──────── Given entries ────────
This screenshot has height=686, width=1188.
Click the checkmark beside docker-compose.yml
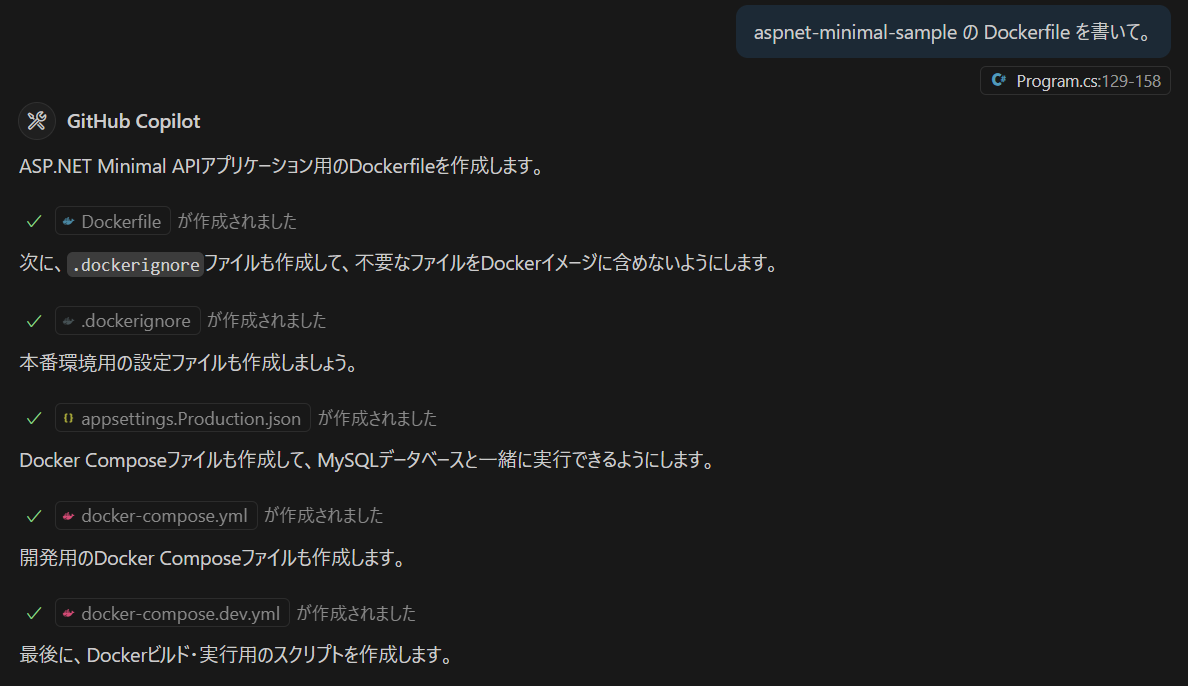pyautogui.click(x=34, y=516)
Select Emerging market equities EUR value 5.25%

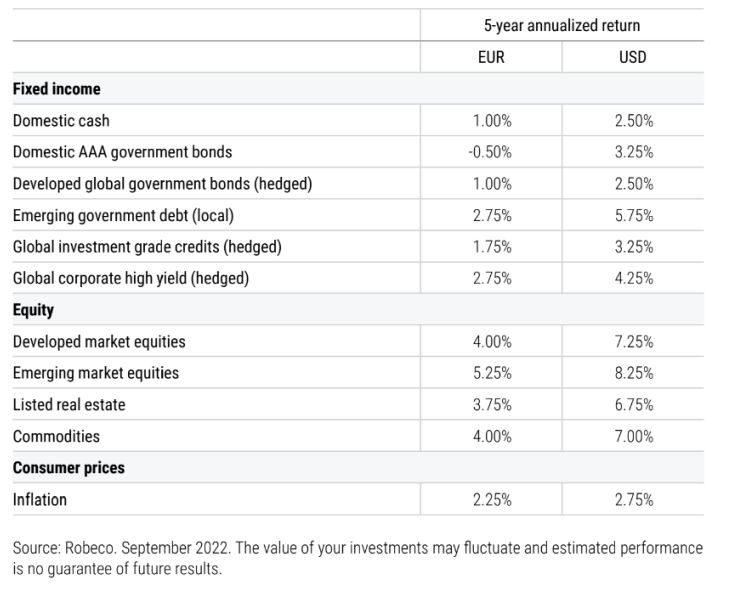point(491,373)
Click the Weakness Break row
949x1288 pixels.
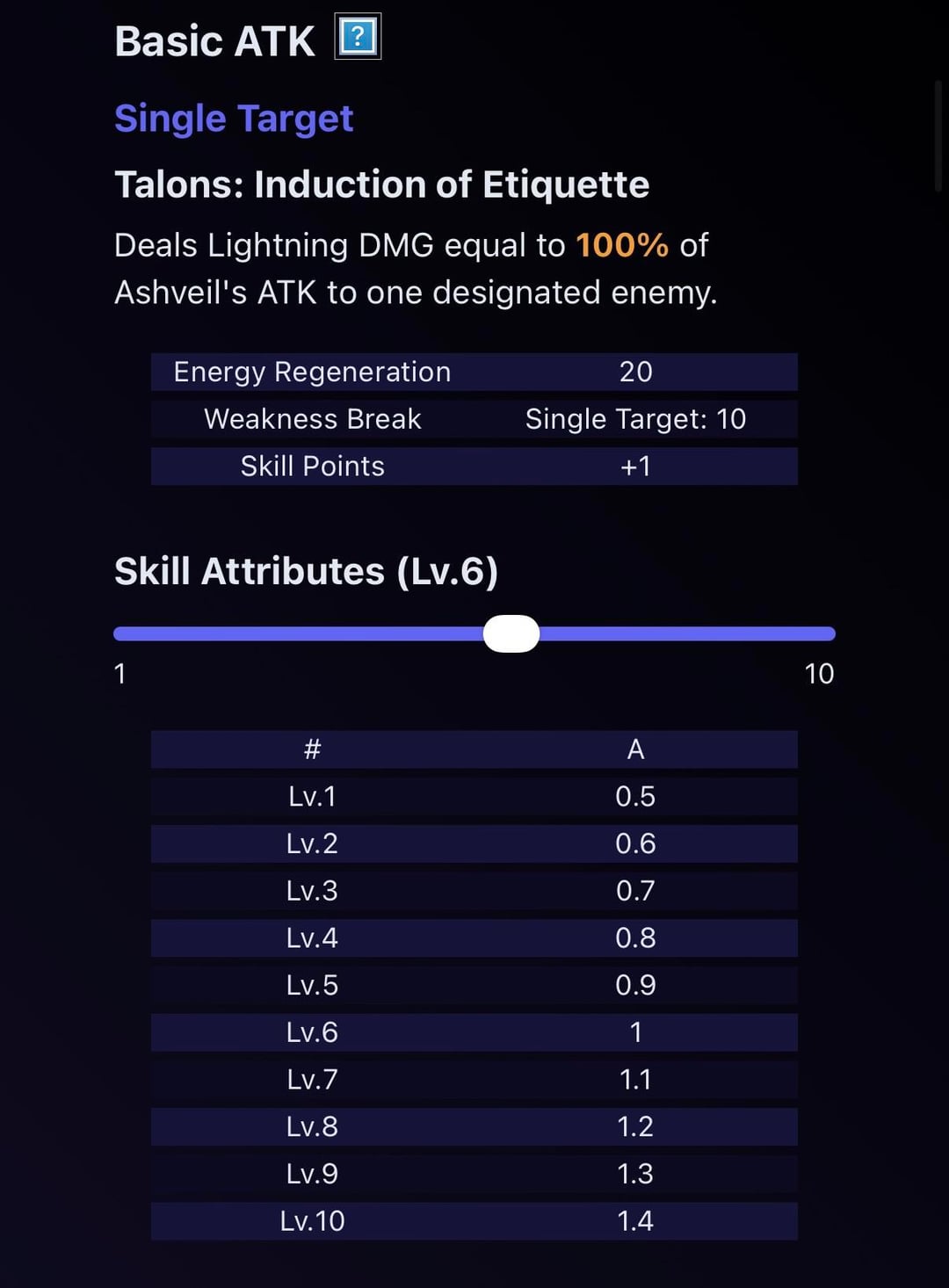coord(474,419)
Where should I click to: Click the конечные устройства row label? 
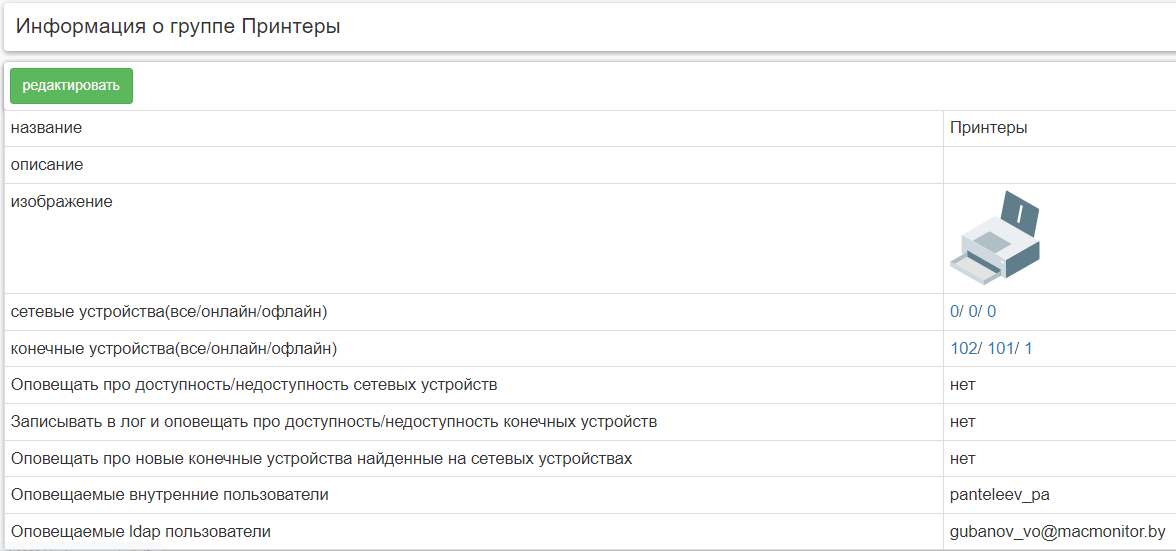(x=174, y=349)
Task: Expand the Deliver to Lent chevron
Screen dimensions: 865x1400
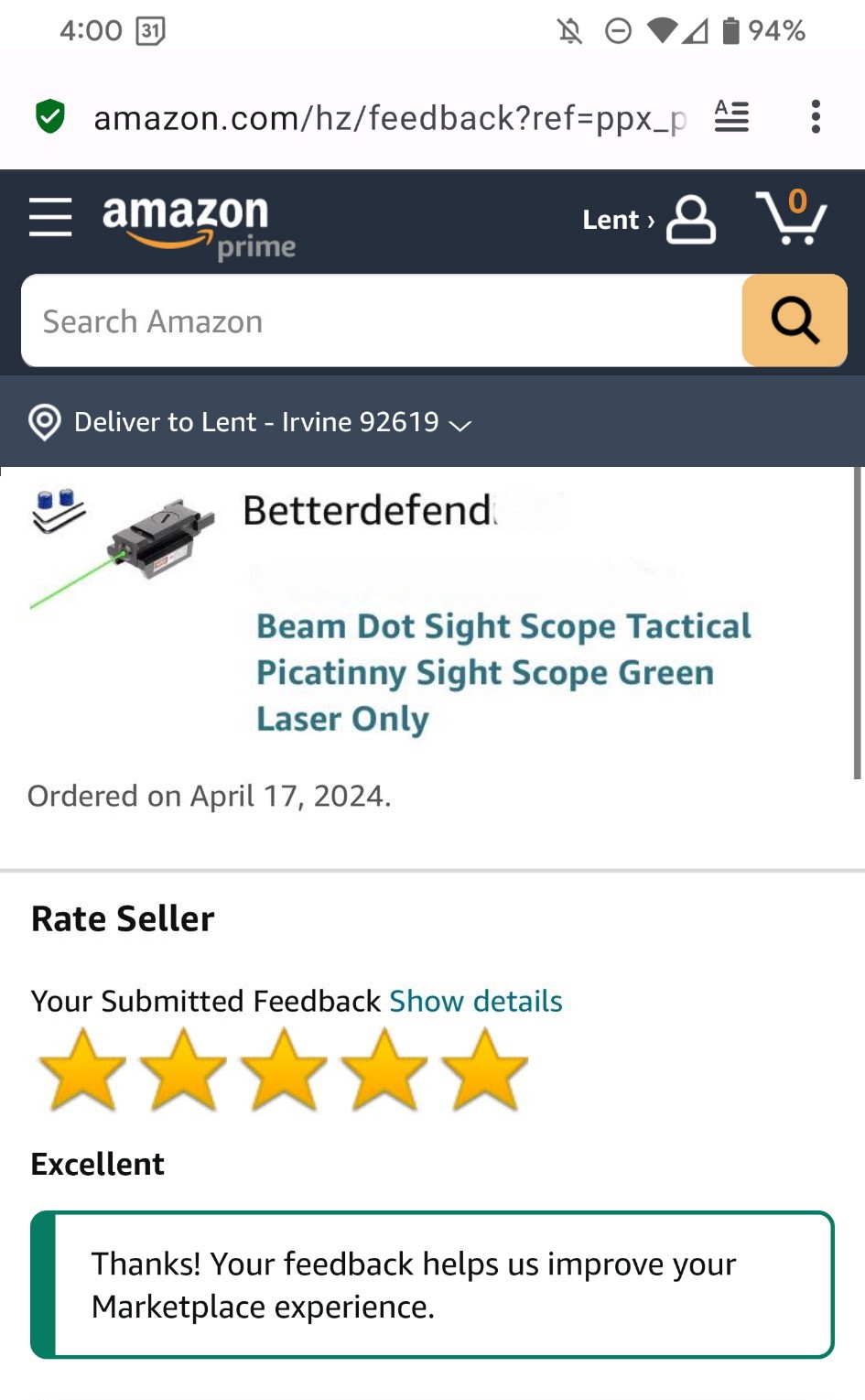Action: 460,425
────────
Assignment - The result should be an exact copy of only the lines above from the one that holds "Click the checkmark beside docker-compose.yml" through the one that holds "Task: Expand the Deliver to Lent chevron", both ends included, without pictures.

Task response -
Click the checkmark beside docker-compose.yml
pyautogui.click(x=34, y=516)
Select Emerging market equities EUR value 5.25%

point(491,373)
Click the Weakness Break row
949x1288 pixels.
coord(474,419)
Where should I click to: Click the конечные устройства row label? 
(x=174, y=349)
Task: Expand the Deliver to Lent chevron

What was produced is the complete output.